How to Have a Successful Loving Argument

Jan 13, 2020 at 09:00 am by aGentleDrLaura

Relationship advice

My first argument with David began as we attempted to make the bed. Really. He liked to make the bed military-style, and I wanted the sheets free for my continuously cramping "pigeon-toed" feet.

As we argued, several things became really apparent:

  • David was not my ex-husband.
  • I was not his ex-wife.
  • He was not my mother.
  • I was not his mother.
  • He didn't want to hurt me.
  • I didn't want to hurt him.
  • He was not any of the people who had hurt me.

Amid a tumultuous argument, you have uninvited visitors in your home, creating chaos, stirring up trouble, telling stories, and being downright rude. If these were real live people invading your home, you'd call the police! Or at least throw them out.

How do you throw them out? You can throw those memory folks out of YOUR communication, but not your partner's. First, you recognize that old memory invaders are interfering with communication. Recognition is at least 50% of the task.

Then, the next answer is in my next true story, which is about my first counseling job.

The title was "relief evening counselor." I later understood that I was the "relief" or substitute because they couldn't keep anyone in this position!

I worked by myself. At night. No one but the residents present. There were no other staff in attendance, no guards, no emergency phone, and no safety arrangements for anyone.

My hours were from 6 p.m. to midnight. In all my interesting jobs, this one in a halfway house for women just out of prison was incredibly stupid and dangerous. Had I been a little older, I would have known better than to take the job!

The only training I had for that job was a community class for para-professional type counseling. There I learned a very profound and essential fact. The greatest need all people have is to be heard and understood.

Regrettably, this does not happen as often as it should. Instead, we act out the "triggering response" from our pasts. Imagine little "hot-spot" buttons all over you. Each button is attached to your stored feelings, thoughts, and past hurts from every painful fight you have ever had with anyone. Actually, those buttons also include all the stored feelings and thoughts from every hurt you ever experienced in your life.

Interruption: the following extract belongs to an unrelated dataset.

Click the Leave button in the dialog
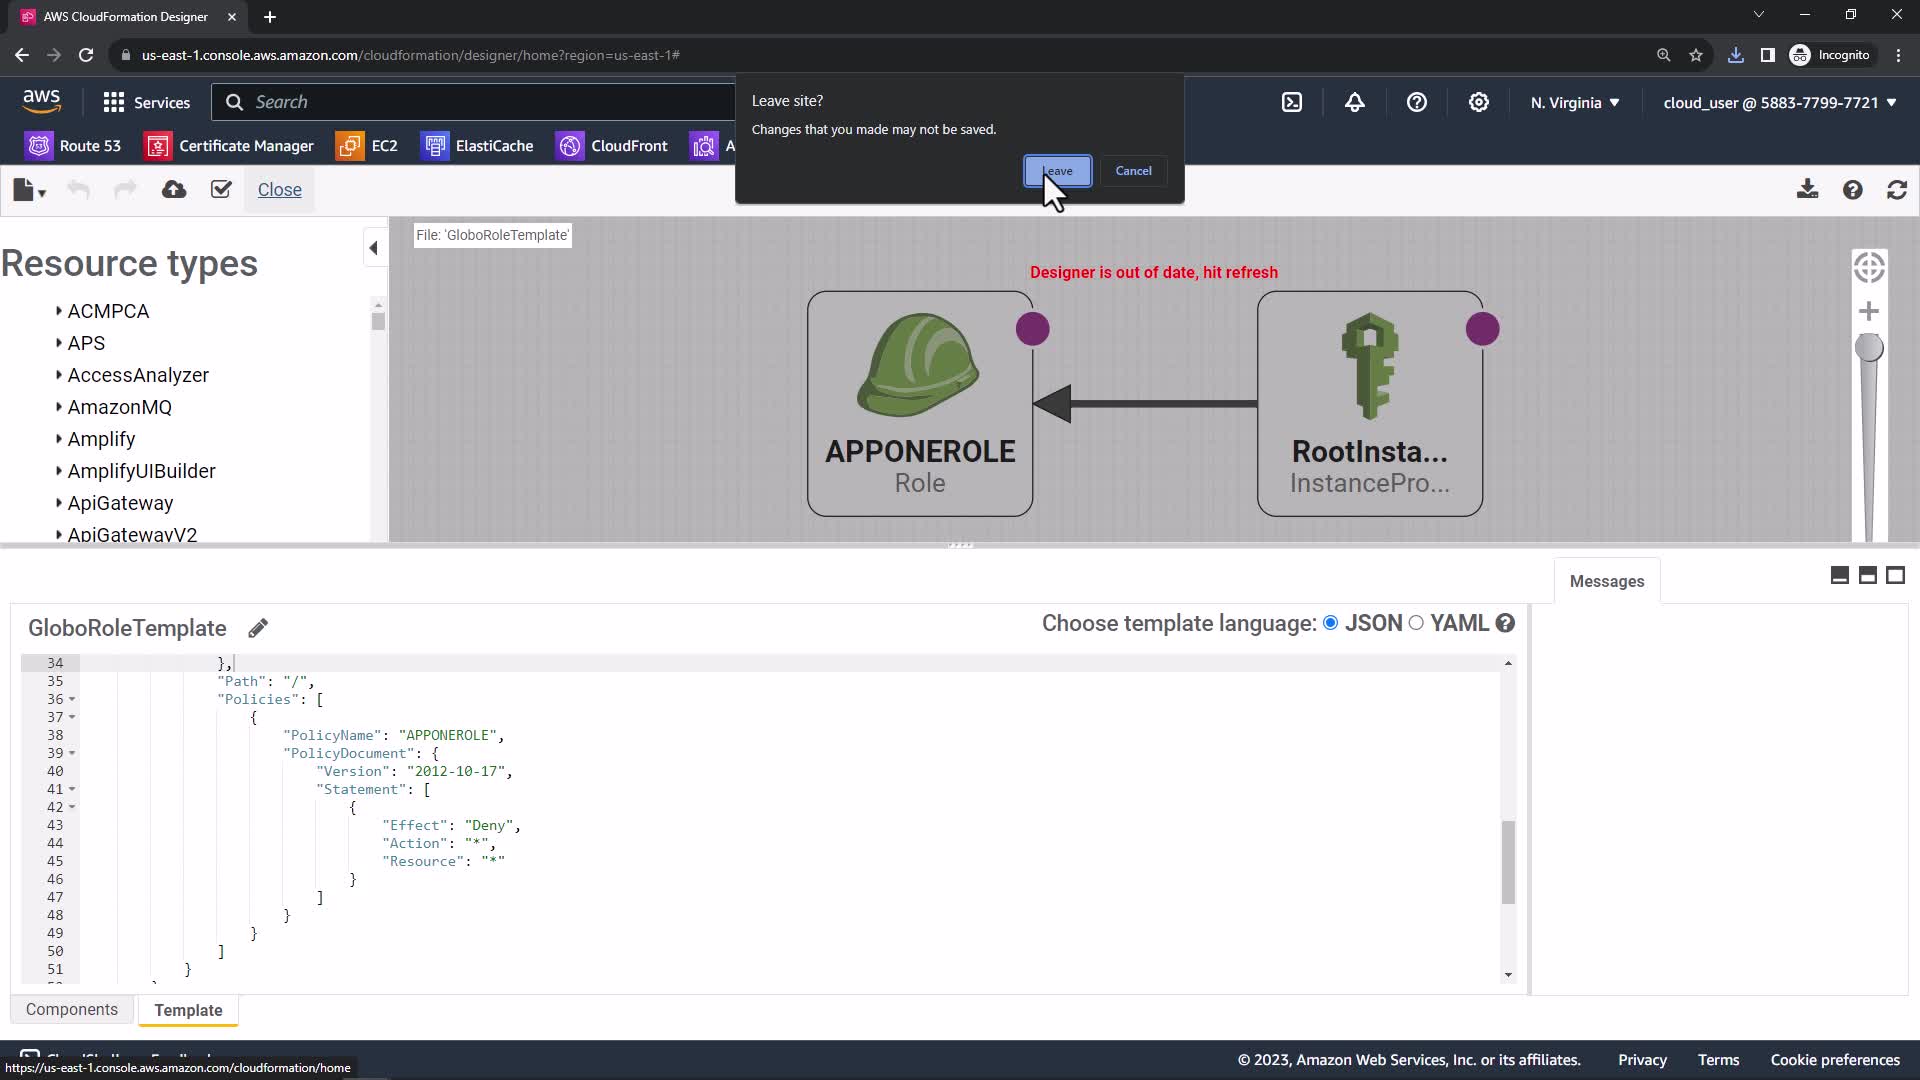pyautogui.click(x=1057, y=171)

Your partner says something, like David did, about "The RIGHT Way to make the bed." And your buttons get pushed, like mine. His tone of voice, his confidence that he was absolutely right were automatically upsetting to me. His body language pushed my buttons, surprisingly enough, from every doctor's visit I had ever had. And there I was, no longer in present time, but back as a child in the doctor's office being misunderstood and pushed around.

Then, I said something totally unrelated to our current dilemma, but out of my past. And I pushed David's buttons. Oh, boy! We were off and running. What a mess! It is a wonder people ever get to be in love!

That paraprofessional counseling class taught that the cure for this "triggering response" is listening. The course believed in the form of active listening, where you listen carefully to what is being said. You don't argue no matter how outlandish the other person's statements may seem. You tune in thoroughly and let the other person know that you hear them. 

It's critical to do this authentically. There are laughable parodies of this on television. It's funny in the media, but brutal in real life. "I hear you." "You said such and such." The person repeats in a robotic and exacting manner that is actually insulting.

Instead, it's essential to try to understand what your loved one is saying. Then you communicate this. People need to know the degree of compassion you have for them. Empathy, because you love them.

This is very hard. Amid a real fight, it takes a sometimes dramatic amount of self-control. In the above-mentioned course, we were encouraged to practice frequently.

Back to the halfway house. I was confronted with an out-of-control, scissors-carrying woman. She wanted to kill another woman in this facility. She was actually walking rapidly from one part of the house to another as I tried to do something. The only weapon I had was from that class: my understanding of compassionate listening.

I followed her, repeating in my own words everything she said. I didn't argue with her. I just repeated as best I could her feelings. What happened next is a very permanent photographic image in my mind! She stopped in the middle of a hallway. Her entire body language changed. Best of all, she told me what was bothering her. And that was the end of the danger.

Much later, it occurred to me that if this would work during a physically dangerous situation, it would probably work amid an emotionally hazardous situation. This could solve an argument!

Only one of us had to stay out of the fight. One of us had to keep those historical people at bay long enough to listen. In the beginning, that person was me.

It always worked when I had the emotional stamina to refrain from acting out my dramas and listen to what David had to say. Just like the woman in the halfway house, he would stop, his entire body language would change, and he would tell me what was bothering him. Then, and only then, could he hear what was bothering me.

This next part is essential. Your partner is utterly incapable of hearing what you have to say until you listen to him first. Fair or unfair, it doesn't matter. This is the way of successful communication. Do what works and listen carefully.

The two of you can have a healthy discussion. And solve the problems that caused that particular fight. Eventually, you will learn how to solve the next fight. And the one after that as you communicate better and better with someone you love.